▶ _Task goal_:
How many lines in the records below contain the string "backrest"? Reply with the number alone.

▶ _Stored data_:
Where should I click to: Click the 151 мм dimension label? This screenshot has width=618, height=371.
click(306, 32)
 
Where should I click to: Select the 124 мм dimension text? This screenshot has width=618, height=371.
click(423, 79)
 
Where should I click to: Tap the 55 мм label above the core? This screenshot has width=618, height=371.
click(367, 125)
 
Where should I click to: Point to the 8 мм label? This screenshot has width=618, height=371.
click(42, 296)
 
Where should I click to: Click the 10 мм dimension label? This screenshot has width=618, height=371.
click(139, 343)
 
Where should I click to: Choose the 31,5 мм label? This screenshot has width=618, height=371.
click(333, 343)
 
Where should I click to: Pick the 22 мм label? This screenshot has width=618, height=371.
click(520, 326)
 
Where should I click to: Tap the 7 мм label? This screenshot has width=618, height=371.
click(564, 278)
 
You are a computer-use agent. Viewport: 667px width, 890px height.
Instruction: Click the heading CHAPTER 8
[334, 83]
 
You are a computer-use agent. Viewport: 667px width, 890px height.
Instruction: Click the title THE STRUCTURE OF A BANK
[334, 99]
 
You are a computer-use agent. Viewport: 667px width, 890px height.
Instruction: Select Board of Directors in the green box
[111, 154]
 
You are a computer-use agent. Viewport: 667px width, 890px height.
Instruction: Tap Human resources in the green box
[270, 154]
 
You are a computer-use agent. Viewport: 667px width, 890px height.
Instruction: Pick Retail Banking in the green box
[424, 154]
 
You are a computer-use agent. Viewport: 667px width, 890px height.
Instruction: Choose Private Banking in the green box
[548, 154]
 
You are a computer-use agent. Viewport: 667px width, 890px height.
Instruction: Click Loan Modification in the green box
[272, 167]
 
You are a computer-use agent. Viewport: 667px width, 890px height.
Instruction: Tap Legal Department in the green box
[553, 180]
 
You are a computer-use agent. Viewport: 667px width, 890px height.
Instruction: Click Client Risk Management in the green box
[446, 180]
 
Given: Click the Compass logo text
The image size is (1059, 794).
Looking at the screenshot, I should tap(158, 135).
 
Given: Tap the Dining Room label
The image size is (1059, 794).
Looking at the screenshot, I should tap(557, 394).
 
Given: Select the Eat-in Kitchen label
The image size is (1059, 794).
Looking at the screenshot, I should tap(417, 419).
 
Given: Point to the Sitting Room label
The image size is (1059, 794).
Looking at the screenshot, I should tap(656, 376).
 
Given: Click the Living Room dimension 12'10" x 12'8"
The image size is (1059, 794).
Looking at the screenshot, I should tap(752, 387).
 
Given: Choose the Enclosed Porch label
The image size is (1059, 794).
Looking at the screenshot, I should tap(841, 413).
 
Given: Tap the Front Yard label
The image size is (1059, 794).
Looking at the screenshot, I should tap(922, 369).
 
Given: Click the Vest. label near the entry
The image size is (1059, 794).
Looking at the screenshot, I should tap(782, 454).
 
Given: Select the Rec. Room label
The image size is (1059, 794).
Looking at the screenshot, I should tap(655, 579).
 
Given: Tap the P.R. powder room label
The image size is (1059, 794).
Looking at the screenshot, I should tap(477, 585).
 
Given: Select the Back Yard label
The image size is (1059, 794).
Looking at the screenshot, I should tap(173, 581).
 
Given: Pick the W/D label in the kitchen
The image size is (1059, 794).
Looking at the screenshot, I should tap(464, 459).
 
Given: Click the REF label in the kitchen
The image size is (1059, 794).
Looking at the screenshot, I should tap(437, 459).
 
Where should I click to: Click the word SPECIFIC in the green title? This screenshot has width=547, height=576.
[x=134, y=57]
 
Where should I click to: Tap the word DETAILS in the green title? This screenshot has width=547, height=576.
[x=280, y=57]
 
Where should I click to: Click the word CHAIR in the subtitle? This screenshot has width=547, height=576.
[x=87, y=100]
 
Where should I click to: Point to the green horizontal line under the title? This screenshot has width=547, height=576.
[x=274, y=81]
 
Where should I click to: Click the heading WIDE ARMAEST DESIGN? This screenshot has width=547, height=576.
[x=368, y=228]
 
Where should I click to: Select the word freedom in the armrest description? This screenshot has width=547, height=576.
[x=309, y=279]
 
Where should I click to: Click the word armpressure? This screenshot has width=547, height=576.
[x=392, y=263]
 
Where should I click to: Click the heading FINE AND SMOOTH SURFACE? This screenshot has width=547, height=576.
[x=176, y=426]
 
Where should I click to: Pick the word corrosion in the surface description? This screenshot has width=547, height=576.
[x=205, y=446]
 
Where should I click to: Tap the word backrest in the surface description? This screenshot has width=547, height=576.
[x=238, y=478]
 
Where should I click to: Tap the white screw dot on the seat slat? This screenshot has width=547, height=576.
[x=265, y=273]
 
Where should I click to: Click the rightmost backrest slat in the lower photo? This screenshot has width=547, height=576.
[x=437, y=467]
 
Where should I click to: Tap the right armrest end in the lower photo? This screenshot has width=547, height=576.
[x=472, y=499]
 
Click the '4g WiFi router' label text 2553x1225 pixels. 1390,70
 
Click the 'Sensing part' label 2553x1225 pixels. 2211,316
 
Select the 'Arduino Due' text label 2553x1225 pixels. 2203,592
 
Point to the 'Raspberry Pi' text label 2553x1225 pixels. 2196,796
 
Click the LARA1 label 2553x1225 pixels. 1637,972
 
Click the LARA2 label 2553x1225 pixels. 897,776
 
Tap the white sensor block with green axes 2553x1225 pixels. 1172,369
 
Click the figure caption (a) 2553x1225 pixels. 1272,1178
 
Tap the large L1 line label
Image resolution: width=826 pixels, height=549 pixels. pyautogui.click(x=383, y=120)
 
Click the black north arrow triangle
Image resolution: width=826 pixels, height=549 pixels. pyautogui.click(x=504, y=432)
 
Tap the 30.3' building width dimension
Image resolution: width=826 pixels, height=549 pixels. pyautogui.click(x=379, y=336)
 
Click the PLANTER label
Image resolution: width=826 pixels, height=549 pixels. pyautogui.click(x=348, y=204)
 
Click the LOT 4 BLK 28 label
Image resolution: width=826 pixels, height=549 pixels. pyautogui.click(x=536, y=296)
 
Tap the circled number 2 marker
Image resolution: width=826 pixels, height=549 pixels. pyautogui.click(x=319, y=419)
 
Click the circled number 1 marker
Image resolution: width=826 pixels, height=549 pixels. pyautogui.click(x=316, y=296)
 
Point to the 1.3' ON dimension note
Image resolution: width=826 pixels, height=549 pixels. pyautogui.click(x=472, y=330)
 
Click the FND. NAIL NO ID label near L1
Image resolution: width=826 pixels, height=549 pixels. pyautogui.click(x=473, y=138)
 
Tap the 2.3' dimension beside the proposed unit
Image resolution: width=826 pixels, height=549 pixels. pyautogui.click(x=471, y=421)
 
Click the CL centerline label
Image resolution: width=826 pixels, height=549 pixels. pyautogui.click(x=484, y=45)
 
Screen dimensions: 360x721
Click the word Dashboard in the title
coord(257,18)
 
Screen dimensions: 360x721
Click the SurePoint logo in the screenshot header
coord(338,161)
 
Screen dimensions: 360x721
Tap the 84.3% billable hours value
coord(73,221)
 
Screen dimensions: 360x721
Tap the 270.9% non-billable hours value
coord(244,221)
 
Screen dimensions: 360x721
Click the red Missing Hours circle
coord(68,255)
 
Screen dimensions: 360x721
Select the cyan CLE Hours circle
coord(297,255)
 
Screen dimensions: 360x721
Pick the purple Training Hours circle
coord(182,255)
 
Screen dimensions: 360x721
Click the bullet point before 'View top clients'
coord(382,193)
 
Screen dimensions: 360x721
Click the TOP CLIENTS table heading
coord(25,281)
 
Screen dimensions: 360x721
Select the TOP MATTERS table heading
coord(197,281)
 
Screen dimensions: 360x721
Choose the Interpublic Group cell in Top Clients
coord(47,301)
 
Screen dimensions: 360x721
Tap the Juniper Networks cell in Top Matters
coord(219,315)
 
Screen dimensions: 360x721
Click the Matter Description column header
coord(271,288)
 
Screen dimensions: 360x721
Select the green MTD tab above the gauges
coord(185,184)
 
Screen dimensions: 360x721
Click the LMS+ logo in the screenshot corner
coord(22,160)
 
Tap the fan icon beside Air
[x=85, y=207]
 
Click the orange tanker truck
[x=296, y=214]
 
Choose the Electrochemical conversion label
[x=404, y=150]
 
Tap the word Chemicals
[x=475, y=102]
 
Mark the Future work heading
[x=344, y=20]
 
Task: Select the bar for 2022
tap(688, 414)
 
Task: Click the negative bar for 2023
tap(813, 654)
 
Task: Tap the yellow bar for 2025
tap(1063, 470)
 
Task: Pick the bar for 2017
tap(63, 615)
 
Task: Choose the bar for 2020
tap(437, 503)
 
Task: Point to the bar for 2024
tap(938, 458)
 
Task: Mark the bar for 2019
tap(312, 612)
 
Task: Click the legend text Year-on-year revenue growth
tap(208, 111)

▶ _Answer to this exercise_:
2